Antisense regulation by transposon‐derived RNAs in the hyperthermophilic archaeon Sulfolobus solfataricus

We report the first example of antisense RNA regulation in a hyperthermophilic archaeon. In Sulfolobus solfataricus, the transposon‐derived paralogous RNAs, RNA‐2571–4, show extended complementarity to the 3′ UTR of the 1183 mRNA, encoding a putative phosphate transporter. Phosphate limitation results in decreased RNA‐2571 and increased 1183 mRNA levels. Correspondingly, the 1183 mRNA is faster degraded in vitro upon duplex formation with RNA‐2571. Insertion of the 1183 3′ UTR downstream of the lacS gene results in strongly reduced lacS mRNA levels in transformed cells, indicating that antisense regulation can function in trans.

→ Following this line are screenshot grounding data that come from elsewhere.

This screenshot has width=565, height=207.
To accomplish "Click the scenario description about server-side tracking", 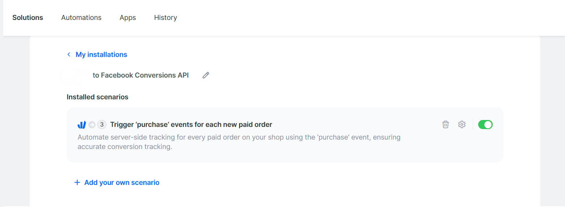I will click(239, 142).
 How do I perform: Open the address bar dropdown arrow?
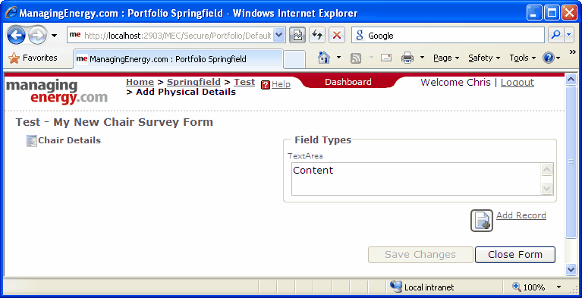279,36
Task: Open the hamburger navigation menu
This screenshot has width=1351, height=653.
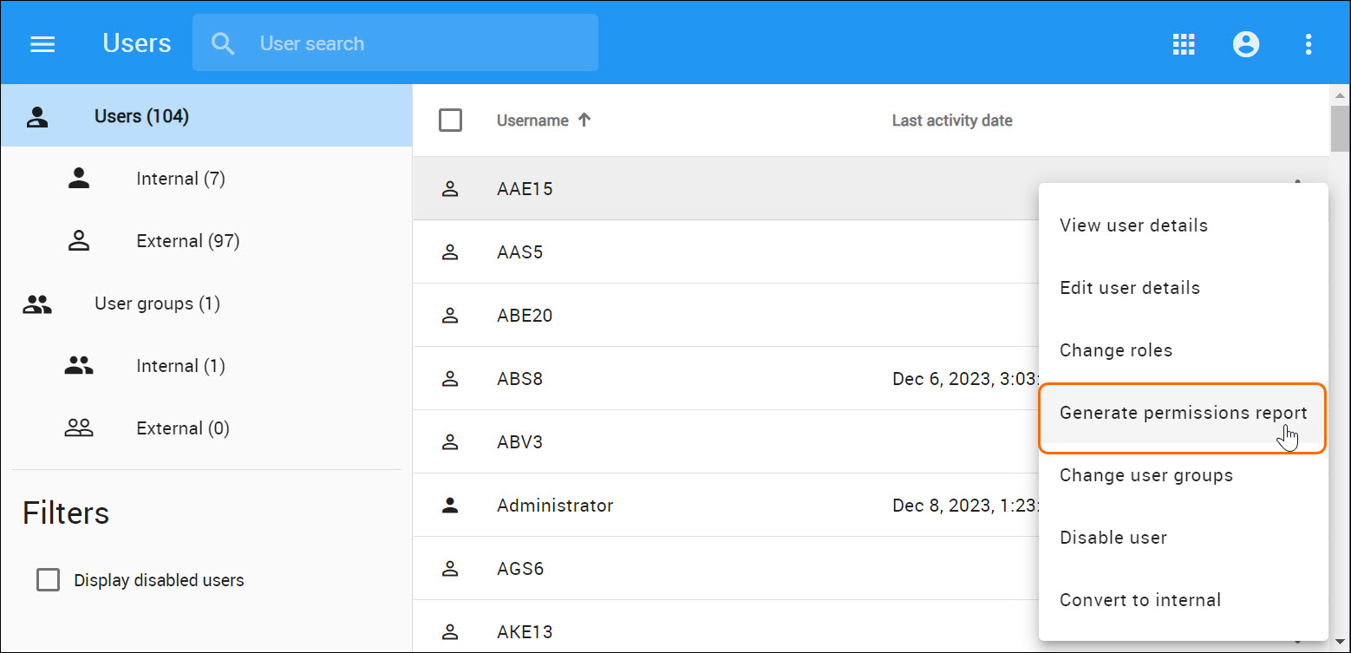Action: click(42, 43)
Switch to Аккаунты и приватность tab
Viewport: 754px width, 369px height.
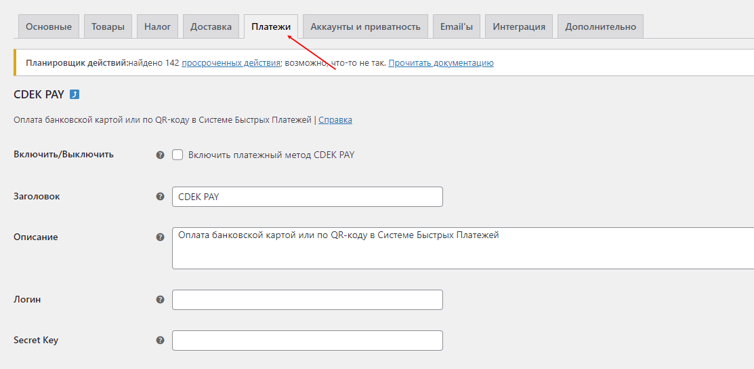click(365, 26)
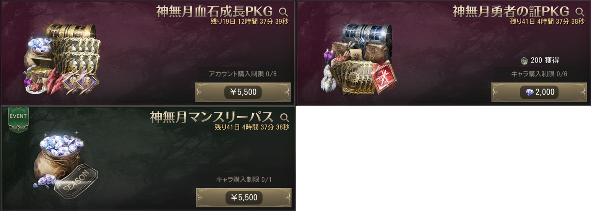
Task: Open magnifier beside 神無月勇者の証PKG title
Action: pyautogui.click(x=579, y=12)
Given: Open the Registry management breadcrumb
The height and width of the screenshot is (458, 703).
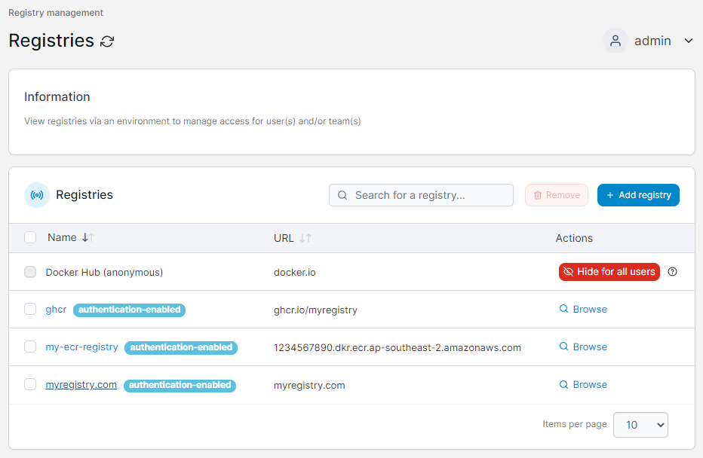Looking at the screenshot, I should click(54, 12).
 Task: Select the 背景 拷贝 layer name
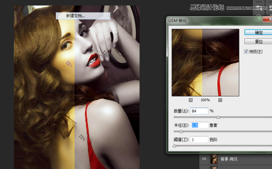(229, 159)
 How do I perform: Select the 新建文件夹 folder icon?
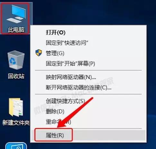tap(16, 107)
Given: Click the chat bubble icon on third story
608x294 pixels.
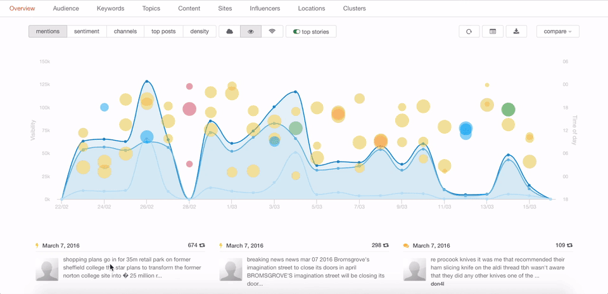Looking at the screenshot, I should (x=406, y=246).
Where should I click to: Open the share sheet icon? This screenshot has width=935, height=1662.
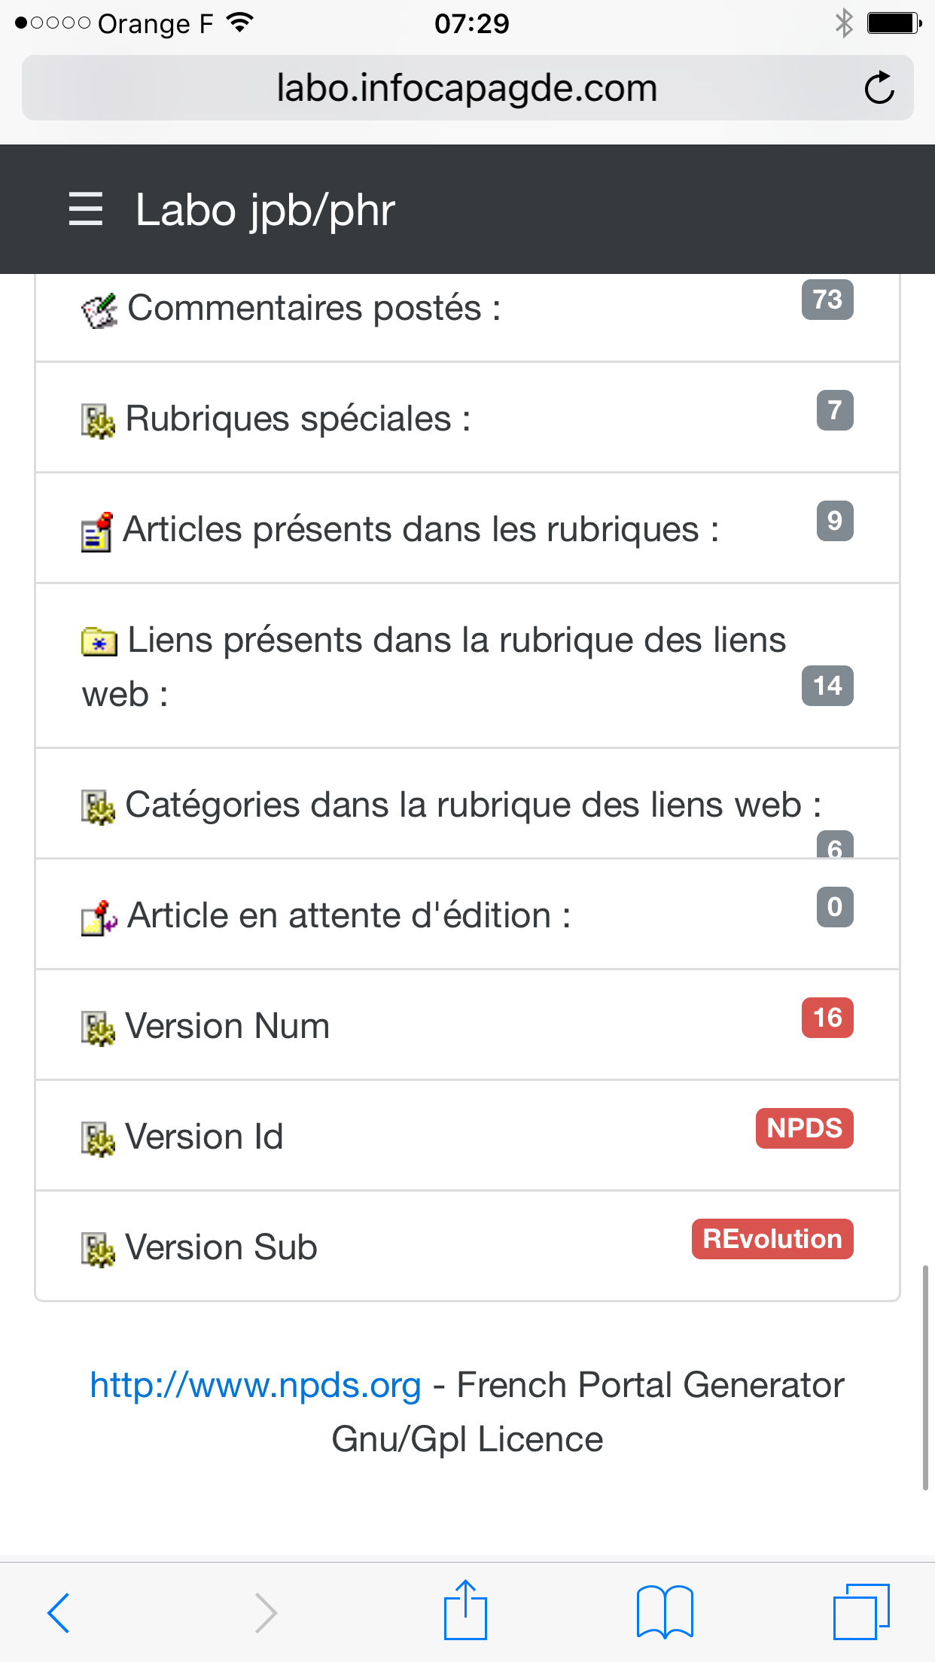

Back to translation: removal of aIF2 from the 5′-end of mRNAs by translation recovery factor in the crenarchaeon Sulfolobus solfataricus

The translation initiation factor aIF2 of the crenarchaeon Sulfolobus solfataricus (Sso) recruits initiator tRNA to the ribosome and stabilizes mRNAs by binding via the γ-subunit to their 5′-triphosphate end. It has been hypothesized that the latter occurs predominantly during unfavorable growth conditions, and that aIF2 or aIF2-γ is released on relief of nutrient stress to enable in particular anew translation of leaderless mRNAs. As leaderless mRNAs are prevalent in Sso and aIF2-γ bound to the 5′-end of a leaderless RNA inhibited ribosome binding in vitro, we aimed at elucidating the mechanism underlying aIF2/aIF2-γ recycling from mRNAs. We have identified a protein termed Trf (translation recovery factor) that co-purified with trimeric aIF2 during outgrowth of cells from prolonged stationary phase. Subsequent in vitro studies revealed that Trf triggers the release of trimeric aIF2 from RNA, and that Trf directly interacts with the aIF2-γ subunit. The importance of Trf is further underscored by an impaired protein synthesis during outgrowth from stationary phase in a Sso trf deletion mutant.